Just like America has annual traditions and families celebrate them, so, too, until this year, has high school graduation been anticipated and celebrated with playing “Pomp and Circumstance,” speeches, the stage walk, confetti and parties.
COVID-19 changed all that, but Cleveland grad Aidan Moreno says he and his fellow Class of 2020 members understand times are different.
“I definitely appreciate (RRPS’s plans) a lot,” he said. “I know there’s been a lot of changes and a lot of conversation at the district; I really appreciate it and a lot of other seniors do as well. It’s definitely all welcomed in my family: My mom and dad are appreciative, and I am as well.

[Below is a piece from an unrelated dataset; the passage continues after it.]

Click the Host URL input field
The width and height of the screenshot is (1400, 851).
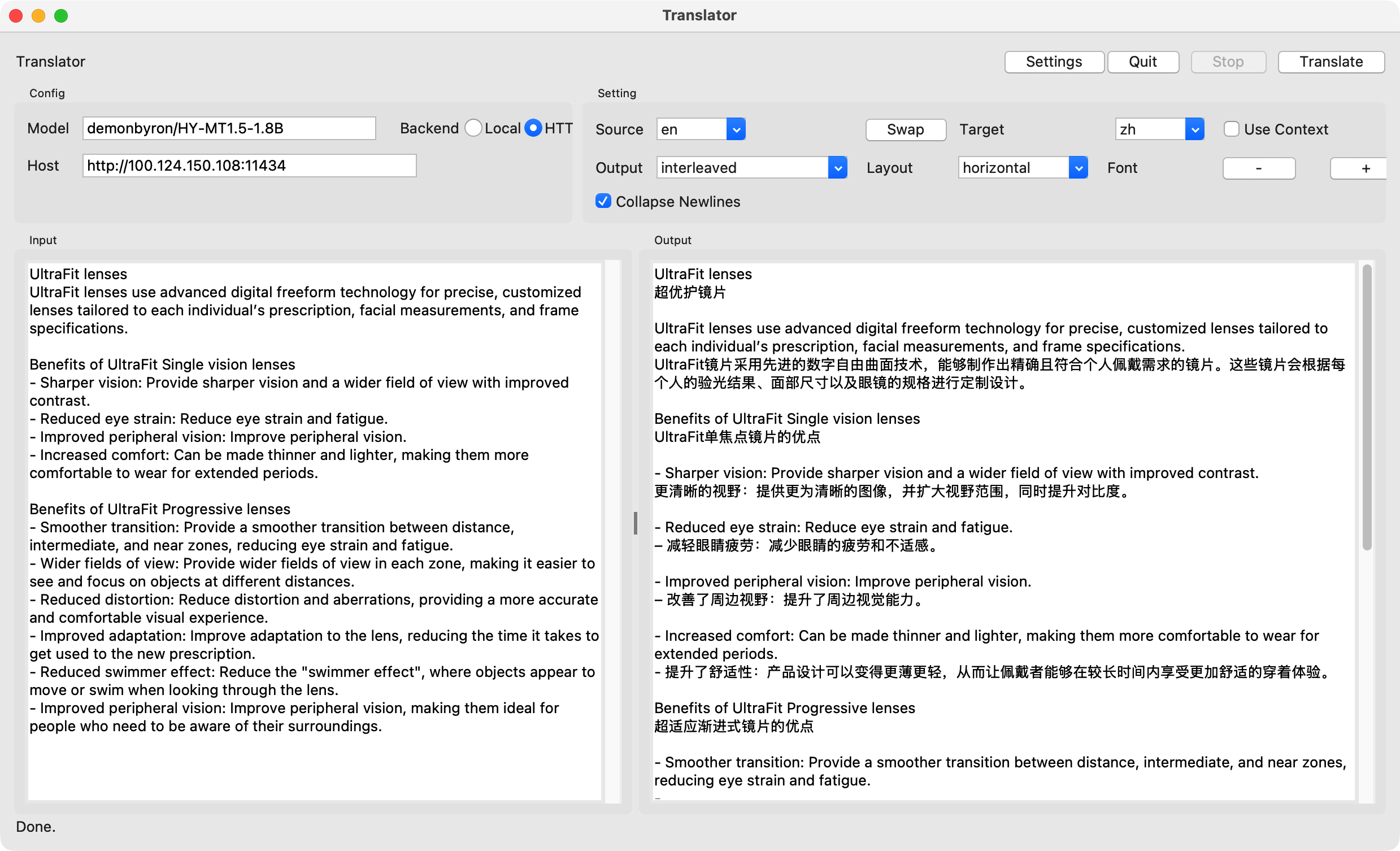coord(249,165)
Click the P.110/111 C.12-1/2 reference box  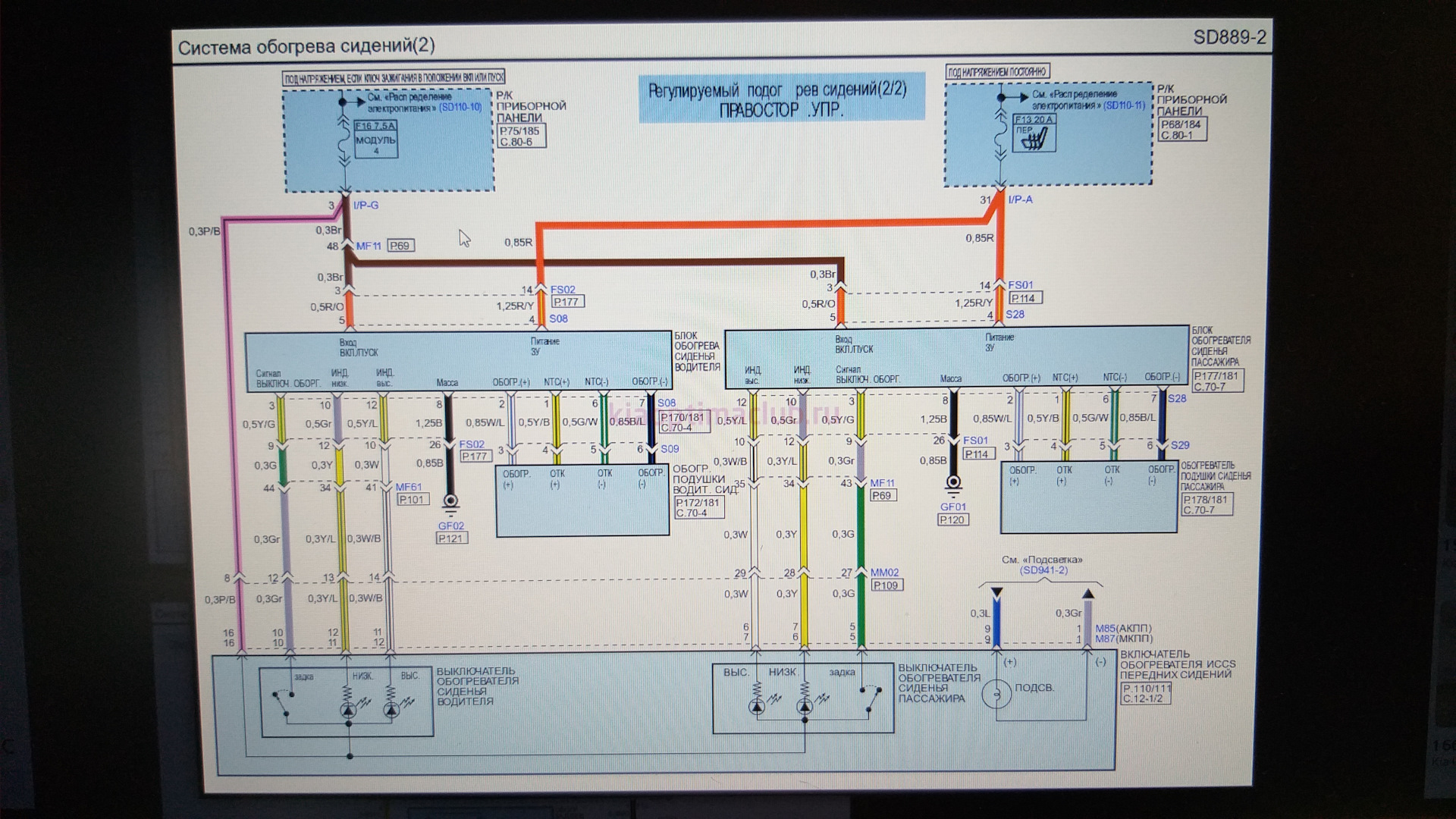[x=1147, y=693]
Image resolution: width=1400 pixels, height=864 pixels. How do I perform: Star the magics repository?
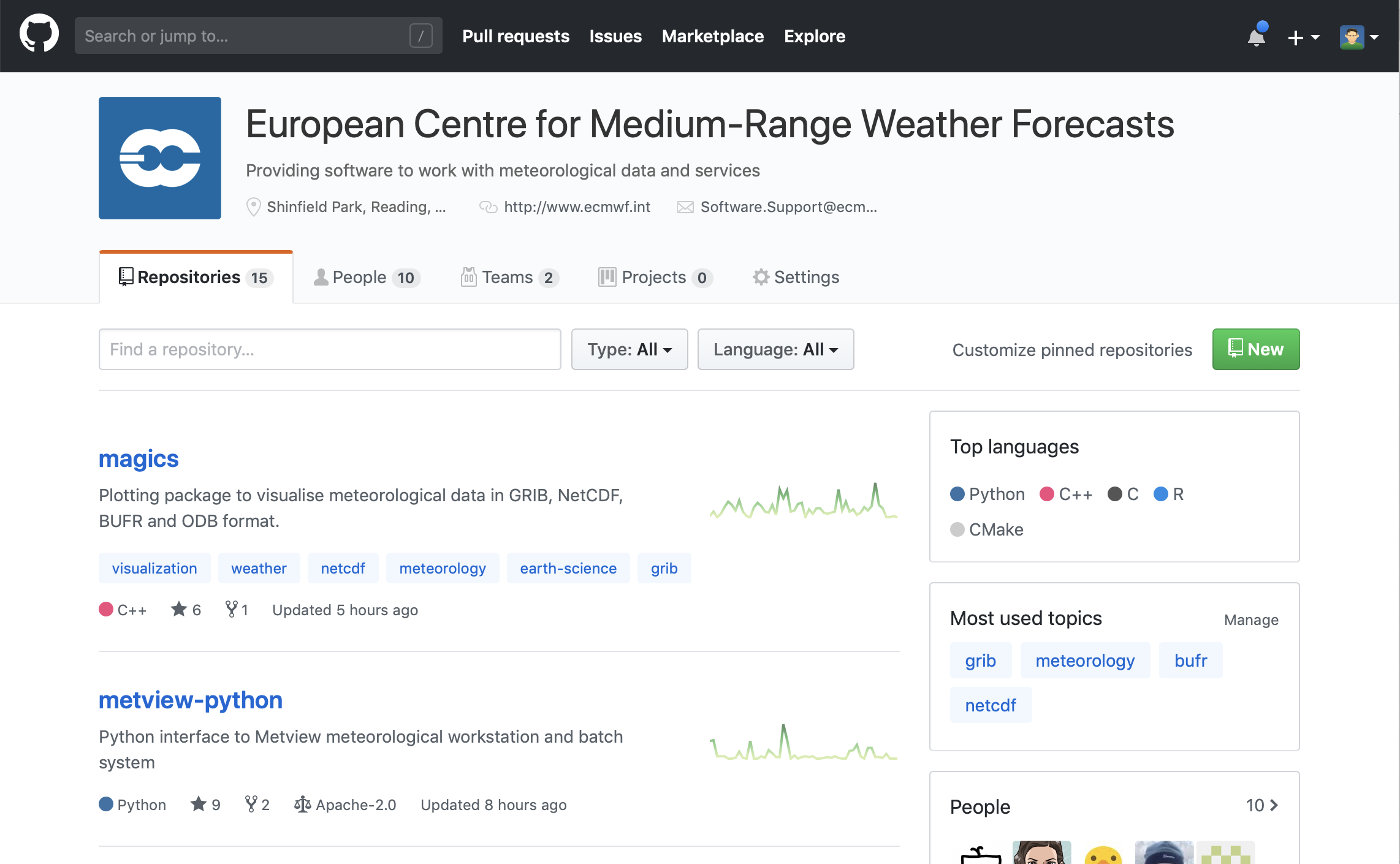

“(RRPS) could have said, ‘Get on with your life,’ but recognizes all the hard work we put in 13 years. It’s crazy, (but) I feel our class will be able to overcome change in the future — it’s brought us all closer.”
Rio Rancho grad Taryn Melcher said the district’s plans are overwhelming.
“We didn’t think we were going to get a graduation (ceremony) after we worked so hard for 12 years. It’s not like we deserved it more, but because of what we’ve overcome. I lost my best friend; he passed away in his sleep,” she said, and that wasn’t the only member of the class who succumbed before the school year ended.
She anticipated putting “on my cap and gown and strolling across the stage,” not only for herself, but for her family.
“I just feel the deaths of those close friends motivate us: They’re walking with us; they’re proud of us; they know we worked hard,” she said.
The state Public Education Department forbade the district to allow stage walks after they’d already been announced, but the drive-thru diploma pickup will continue, as of press time.
Taryn’s mother, Shannon, said the Class of 2020 is unique: “These kids started out with 9/11 and they’re ending with COVID; Taryn was born Oct. 18 of 2001.”
Being that she and her husband had been Navy veterans — Taryn said she’ll join the Navy, too — “We didn’t put much thought into (9/11). You can’t let fear dictate your life, how you live every day and that’s what’s happening now.
“I believe (COVID-19) is serious, but I think it’s getting more politically driven than anything,” Shannon said, pleased to see that “parents and teachers are coming together. Yes, we do care — we’re more than teachers and parents.”